— START Dataset —

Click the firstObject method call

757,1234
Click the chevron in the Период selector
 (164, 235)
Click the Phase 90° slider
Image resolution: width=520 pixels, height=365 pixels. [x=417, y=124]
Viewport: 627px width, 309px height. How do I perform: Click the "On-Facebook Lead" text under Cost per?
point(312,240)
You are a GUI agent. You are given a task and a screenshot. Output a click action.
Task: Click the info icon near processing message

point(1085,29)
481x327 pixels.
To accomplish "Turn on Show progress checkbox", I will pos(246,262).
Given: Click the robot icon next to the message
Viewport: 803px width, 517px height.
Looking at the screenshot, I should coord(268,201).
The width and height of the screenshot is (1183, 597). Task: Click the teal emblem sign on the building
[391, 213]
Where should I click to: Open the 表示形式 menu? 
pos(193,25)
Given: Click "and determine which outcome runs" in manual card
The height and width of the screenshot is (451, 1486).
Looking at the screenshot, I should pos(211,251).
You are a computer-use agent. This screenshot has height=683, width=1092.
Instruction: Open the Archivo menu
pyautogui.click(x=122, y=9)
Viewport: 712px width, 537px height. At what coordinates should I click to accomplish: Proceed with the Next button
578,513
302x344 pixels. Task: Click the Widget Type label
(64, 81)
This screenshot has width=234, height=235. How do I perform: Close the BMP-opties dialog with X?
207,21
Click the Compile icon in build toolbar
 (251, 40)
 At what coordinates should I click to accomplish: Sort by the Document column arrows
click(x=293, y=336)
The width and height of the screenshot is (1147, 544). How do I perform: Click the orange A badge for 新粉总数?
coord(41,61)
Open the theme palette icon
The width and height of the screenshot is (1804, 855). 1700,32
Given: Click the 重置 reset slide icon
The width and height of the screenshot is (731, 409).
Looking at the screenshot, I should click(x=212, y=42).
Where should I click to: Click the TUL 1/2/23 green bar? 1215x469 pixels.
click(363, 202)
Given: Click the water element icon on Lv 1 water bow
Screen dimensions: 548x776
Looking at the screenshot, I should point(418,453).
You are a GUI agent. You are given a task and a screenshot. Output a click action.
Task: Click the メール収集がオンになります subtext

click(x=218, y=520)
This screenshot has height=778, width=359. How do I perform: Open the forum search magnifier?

— END Dataset —

_Task to complete_:
Print all of the material above again, line for line and without any changes.

_Task result_:
Click the firstObject method call

757,1234
Click the chevron in the Период selector
 (164, 235)
Click the Phase 90° slider
Image resolution: width=520 pixels, height=365 pixels. [x=417, y=124]
Viewport: 627px width, 309px height. How do I perform: Click the "On-Facebook Lead" text under Cost per?
point(312,240)
You are a GUI agent. You are given a task and a screenshot. Output a click action.
Task: Click the info icon near processing message

point(1085,29)
481x327 pixels.
To accomplish "Turn on Show progress checkbox", I will pos(246,262).
Given: Click the robot icon next to the message
Viewport: 803px width, 517px height.
Looking at the screenshot, I should coord(268,201).
The width and height of the screenshot is (1183, 597). Task: Click the teal emblem sign on the building
[391, 213]
Where should I click to: Open the 表示形式 menu? 
pos(193,25)
Given: Click "and determine which outcome runs" in manual card
The height and width of the screenshot is (451, 1486).
Looking at the screenshot, I should pos(211,251).
You are a computer-use agent. This screenshot has height=683, width=1092.
Instruction: Open the Archivo menu
pyautogui.click(x=122, y=9)
Viewport: 712px width, 537px height. At what coordinates should I click to accomplish: Proceed with the Next button
578,513
302x344 pixels. Task: Click the Widget Type label
(64, 81)
This screenshot has width=234, height=235. How do I perform: Close the BMP-opties dialog with X?
207,21
Click the Compile icon in build toolbar
 (251, 40)
 At what coordinates should I click to accomplish: Sort by the Document column arrows
click(x=293, y=336)
The width and height of the screenshot is (1147, 544). How do I perform: Click the orange A badge for 新粉总数?
coord(41,61)
Open the theme palette icon
The width and height of the screenshot is (1804, 855). 1700,32
Given: Click the 重置 reset slide icon
The width and height of the screenshot is (731, 409).
Looking at the screenshot, I should click(x=212, y=42).
Where should I click to: Click the TUL 1/2/23 green bar? 1215x469 pixels.
click(363, 202)
Given: Click the water element icon on Lv 1 water bow
Screen dimensions: 548x776
Looking at the screenshot, I should point(418,453).
You are a GUI agent. You are given a task and a screenshot. Output a click action.
Task: Click the メール収集がオンになります subtext

click(x=218, y=520)
This screenshot has height=778, width=359. How do I perform: Open the forum search magnifier?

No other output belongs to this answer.